Full Text

Despite intense efforts to stamp out corruption, misappropriation of assets, and fraudulent financial reporting, it appears that fraud in its various forms is a problem that is increasing in frequency and severity. KPMG's Fraud Survey 2003 documented a marked increase in overall fraud levels since its 1998 survey, with employee fraud by far the most common type of fraud. The 2003 survey also noted that fraudulent financial reporting had more than doubled from 1998. This trend is consistent with the unprecedented recent spate of large accounting frauds (Enron, WorldCom), as well as the increased number of accounting restatements and sec enforcement actions in recent years. (see 2005 Annual Review of Financial Reporting Matters by the Huron Consulting Group and the sec's Report Pursuant to section 704 of the Sarbanes-Oxley Act of 2002.)

In response to the fraud problem, Congress and regulatory authorities have enacted tougher laws and increased enforcement actions. Organizations are implementing tighter controls and broader oversight. The auditing profession has adopted more rigorous auditing standards and procedures, and software developers are adding continuous monitoring features to back-office systems. It remains unclear whether these efforts are sufficient to mitigate the fraud problem.

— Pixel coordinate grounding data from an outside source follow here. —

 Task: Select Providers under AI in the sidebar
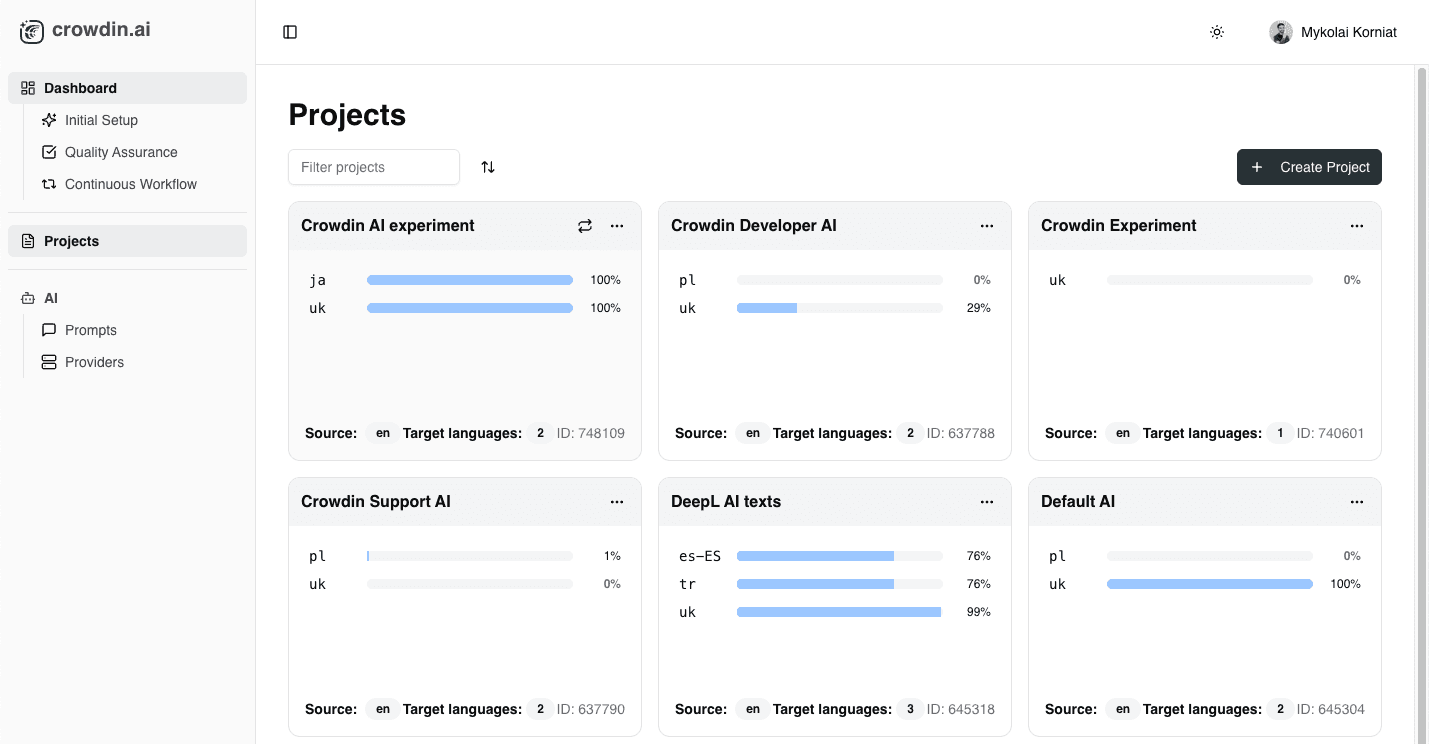(x=95, y=362)
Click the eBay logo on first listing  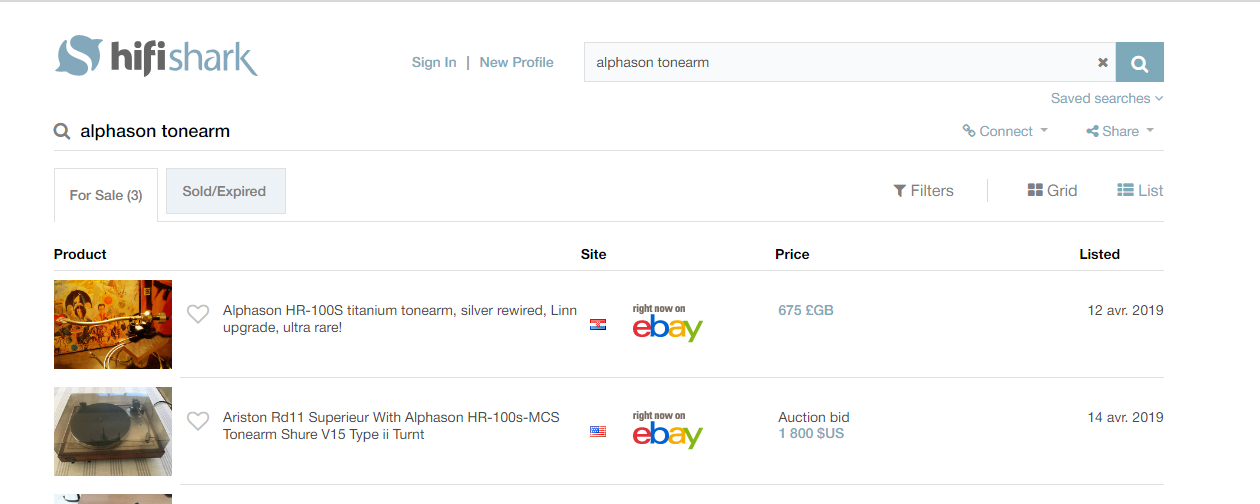click(x=667, y=323)
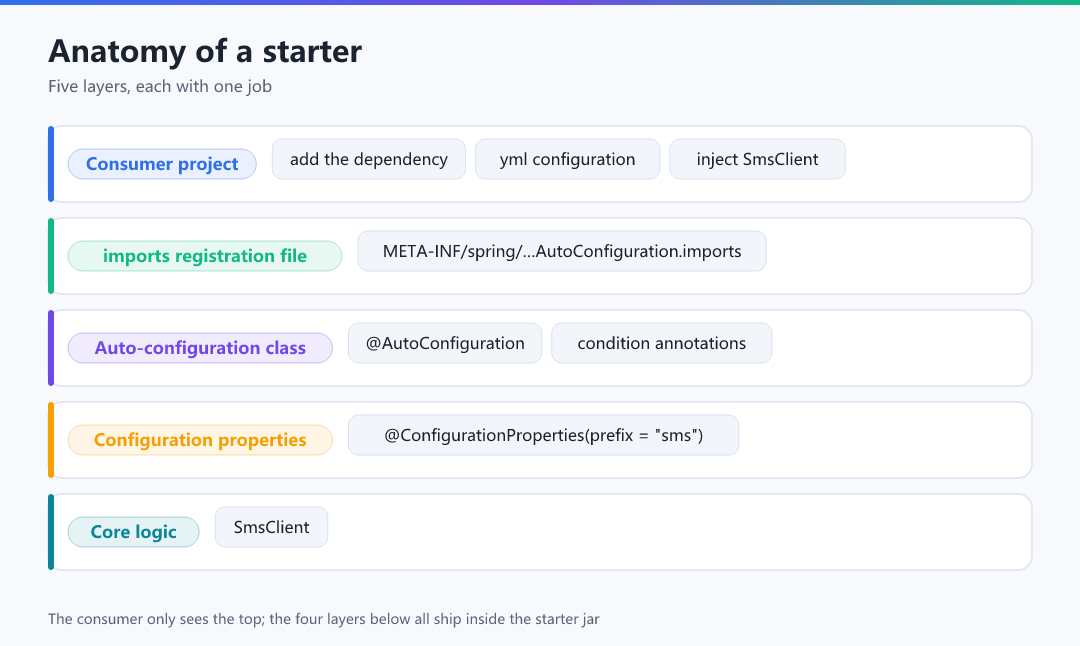
Task: Click the purple accent bar of Auto-configuration row
Action: [x=51, y=348]
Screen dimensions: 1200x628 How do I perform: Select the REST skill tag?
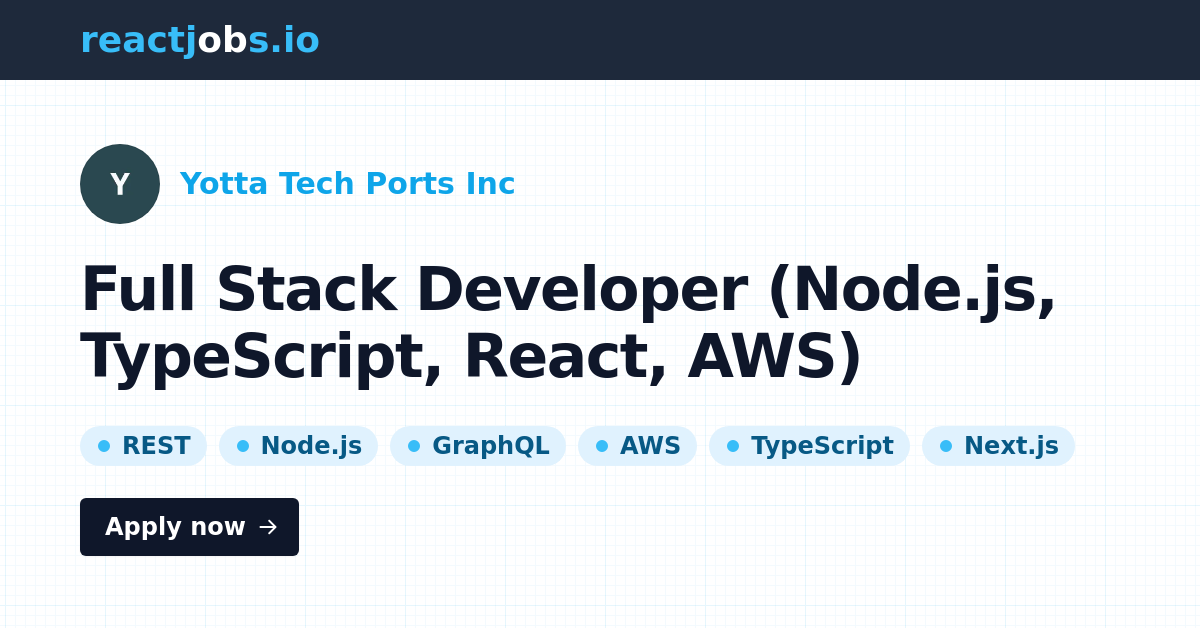tap(143, 445)
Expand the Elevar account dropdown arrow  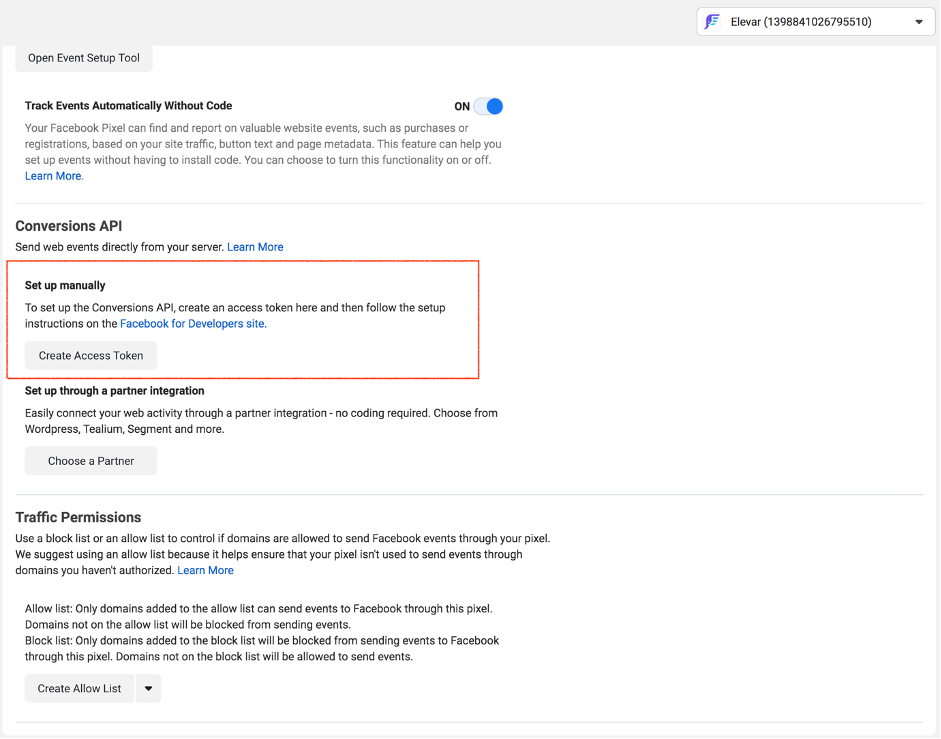918,22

Many studies suggest fraud is more Likely to occur when someone has an incentive (pressure) to commit fraud, weak controls or oversight provide an opportunity for the person to commit fraud, and the person can rationalize the fraudulent behavior (attitude). This three-pronged framework, commonly known as the "fraud triangle," has long been a useful tool for CPAs seeking to understand and manage fraud risks. The framework has been formally adopted by the auditing profession as part of SAS 99.

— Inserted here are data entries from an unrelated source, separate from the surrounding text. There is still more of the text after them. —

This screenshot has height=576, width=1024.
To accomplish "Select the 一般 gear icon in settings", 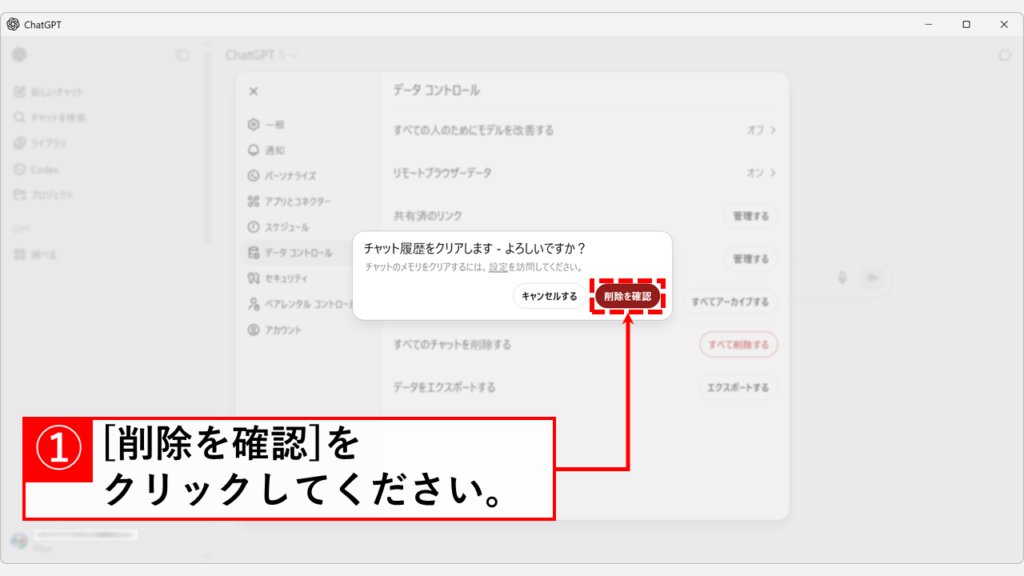I will click(x=253, y=124).
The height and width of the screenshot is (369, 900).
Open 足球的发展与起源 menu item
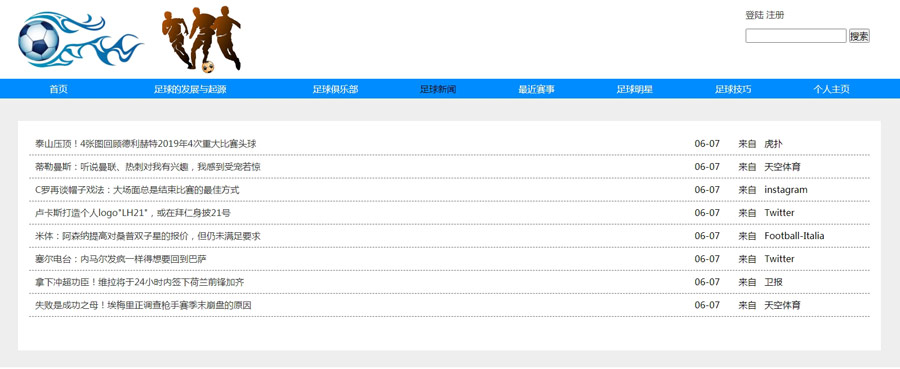[190, 90]
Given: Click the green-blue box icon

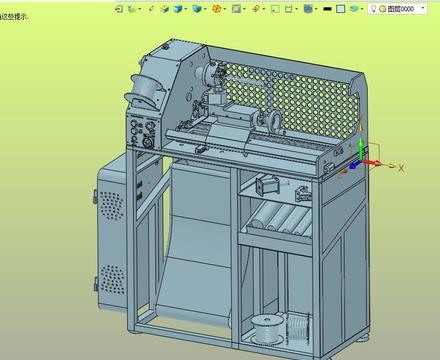Looking at the screenshot, I should pyautogui.click(x=164, y=9).
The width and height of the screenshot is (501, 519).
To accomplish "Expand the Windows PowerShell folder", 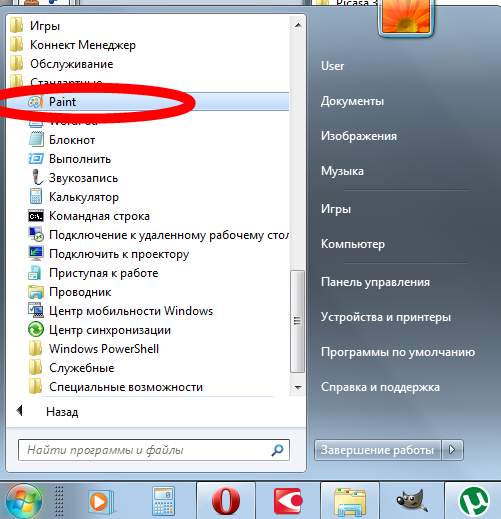I will tap(104, 349).
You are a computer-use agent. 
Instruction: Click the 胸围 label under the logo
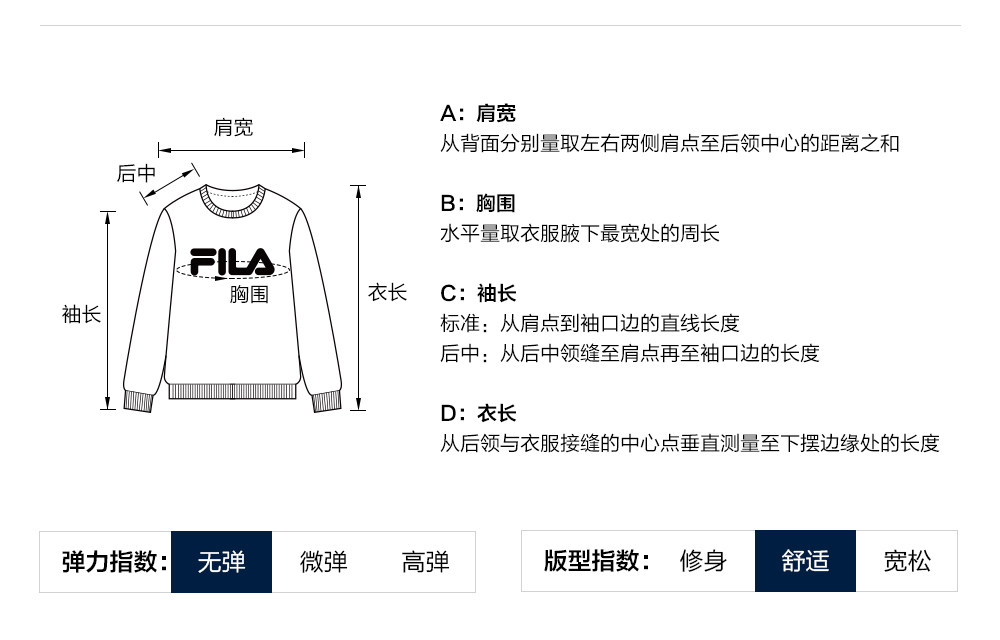pyautogui.click(x=249, y=294)
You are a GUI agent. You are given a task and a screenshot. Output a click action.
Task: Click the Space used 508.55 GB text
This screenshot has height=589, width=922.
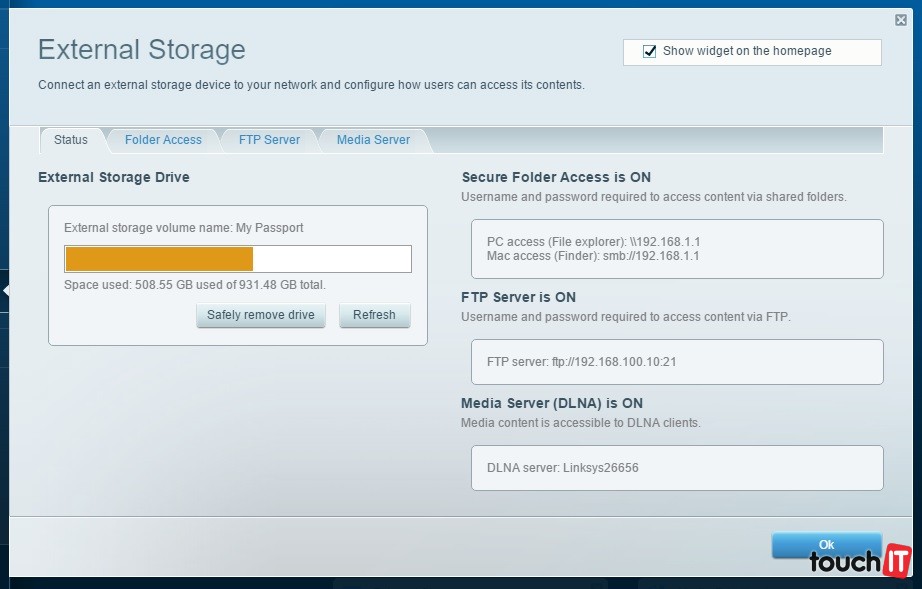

A Different Way to Think About Fraud Risks

The authors believe that the fraud triangle could be enhanced to improve both fraud prevention and detection by considering a fourth element. In addition to addressing incentive, opportunity, and rationalization, the authors' four-sided "fraud diamond" also considers an individual's capability: personal traits and abilities that play a major role in whether fraud may actually occur even with the presence of the other three elements.

Many frauds, especially some of the multibillion-dollar ones, would not have occurred without the right person with the right capabilities in place. Opportunity opens the doorway to fraud, and incentive and...